His mother, Monira Baydoun, stressed that he is innocent and that he lacked the desire and ability to join Hezbollah.

She said he had a dysfunctional lung, was not religiously devout and suffered from drug addiction. Hamdan had faced marijuana possession charges before his arrest.

Baydoun said her son was going through depression and a host of personal issues, including breaking up with his longtime girlfriend in 2014.

She told MEE that the FBI informant, a fellow immigrant, preyed on her son’s vulnerabilities and delivered Hamdan to the authorities in exchange for settling his immigration status.

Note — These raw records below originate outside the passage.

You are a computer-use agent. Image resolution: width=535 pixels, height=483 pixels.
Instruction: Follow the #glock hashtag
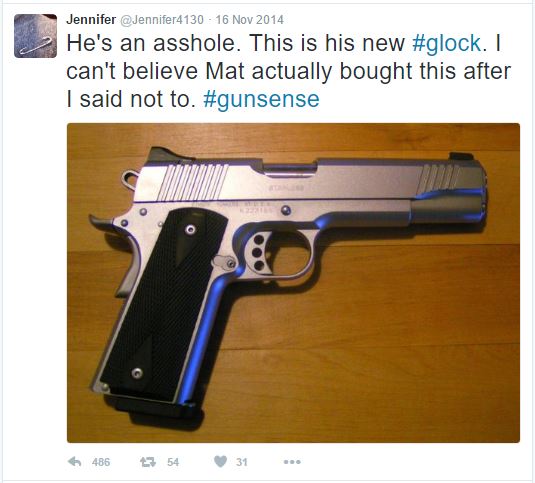pyautogui.click(x=446, y=44)
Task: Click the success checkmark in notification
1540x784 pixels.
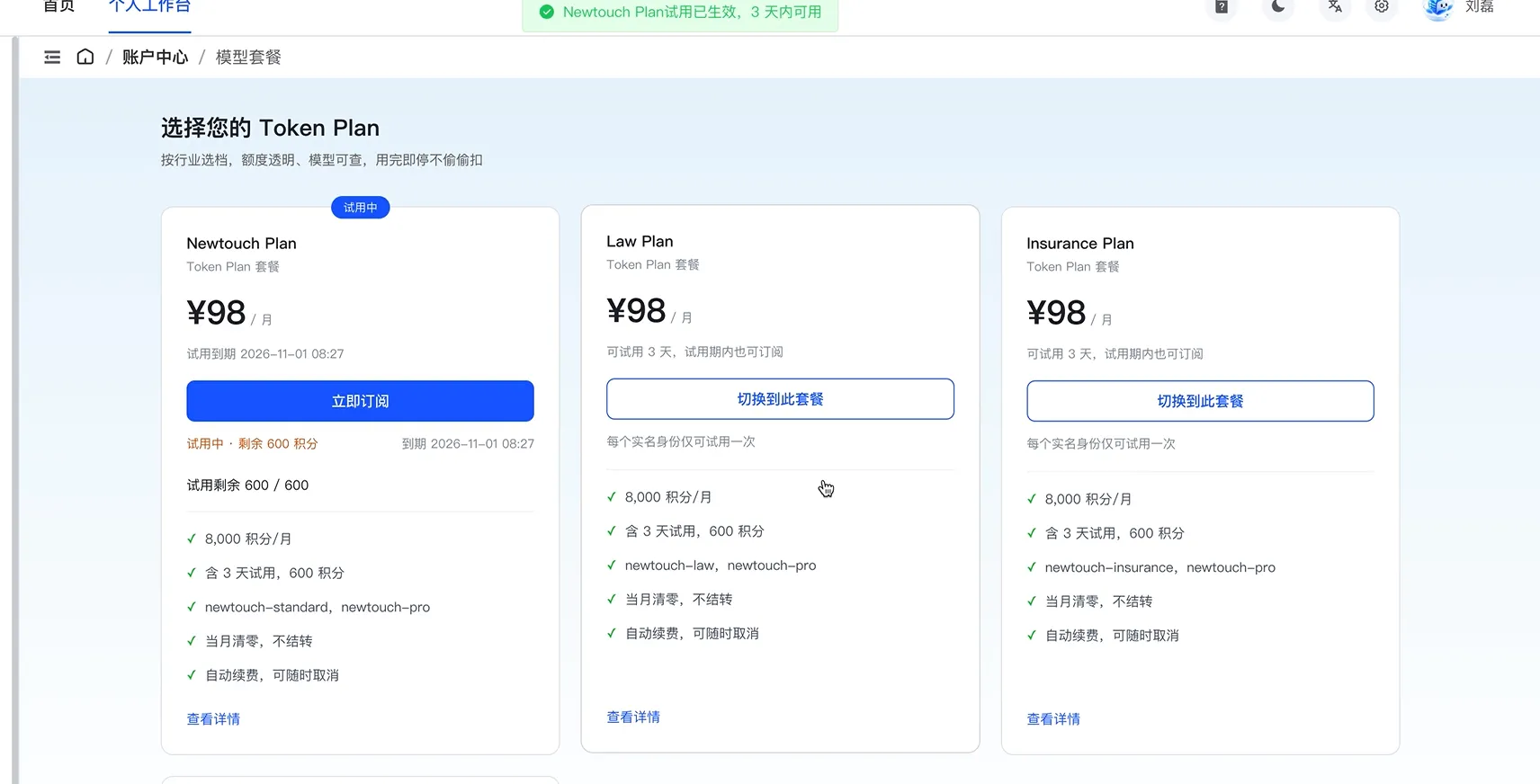Action: coord(546,13)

“This is injustice,” she said, sounding shaken. “My son was framed. We never thought something like this would happen to us here. I swear to God my son has not done anything wrong to this country.”

She added that he took the plea deal out of fear of a longer sentence, not as validation to the charges.

“Hezbollah would not take someone like Hamada,” she continued, using her son’s nickname. “No one in our family back in Lebanon is connected to Hezbollah.”

Defendant speaks out

At the sentencing hearing, Hamdan appeared in good spirits as he kept glancing at his family members who sat in the back of the courtroom, smiling and nodding.

In his statement to the judge, he acknowledged that he made a mistake.

“What I’ve gone through over the past 33 months… It broke me,” he said, adding that he was a kid at the time of his arrest.

He apologised to his family, singling out his mother, who did not attend the hearing out of fear that she would become too emotional.

“All my mom wanted for me is to be educated. Instead, I did drugs,” he said. Hamdan’s sister was moved to tears by his words.

However, the defendant emphasised that he had no contact with Hezbollah and would not be able to fight in war.

“I’d be scared to hit my dog,” he said.

He blamed the informant, whom he identified as Rabih, for bragging about his Hezbollah connections and encouraging him to pursue the idea.

Judge Gerald Rosen wished Hamdan success after he leaves prison, describing him as a “troubled young man who was heading quickly in the wrong direction”.

Rosen stressed that the sentence was fair, and that Hamdan may have received more prison time had the prosecution not agreed to the plea deal. He then praised the government for showing compassion.

Ineffective methods

Defence attorney Art Weiss said the charges levelled against Hamdan may have been taken to trial under normal circumstances, but the current political climate, the rise of bigotry and fear of militant attacks make it difficult to get a fair and impartial jury.

Weiss told MEE outside the courtroom that the government’s methods “do not serve our national security interests”.

He said the US should dedicate its resources to finding individuals who pose a threat to the country, “rather than misguided teenagers on drugs like Hamada”.

When Hamdan pled guilty earlier this year, the FBI said the case highlighted the importance of its Joint Terrorism Task Force in Detroit.

“Here, Mr Hamdan lied to cover up his intent to travel overseas to fight with Hezbollah, a group that have been designated by the US government as a terrorist organisation,” US Attorney Barbara McQuade said in a statement in August.

Activists and legal experts have questioned the government's tactics in targeting young men to indict them on terrorism charges.

Another young man has been accused of a plot to shoot up a church in Detroit on behalf of the Islamic State group, but his lawyer says the FBI used an undercover agent to seduce and radicalise him.

Hamdan's father, Hassan Hamdan, said his son's ordeal was scripted by the government from the beginning to the end.

"They told the lie, and they believed it," he told MEE.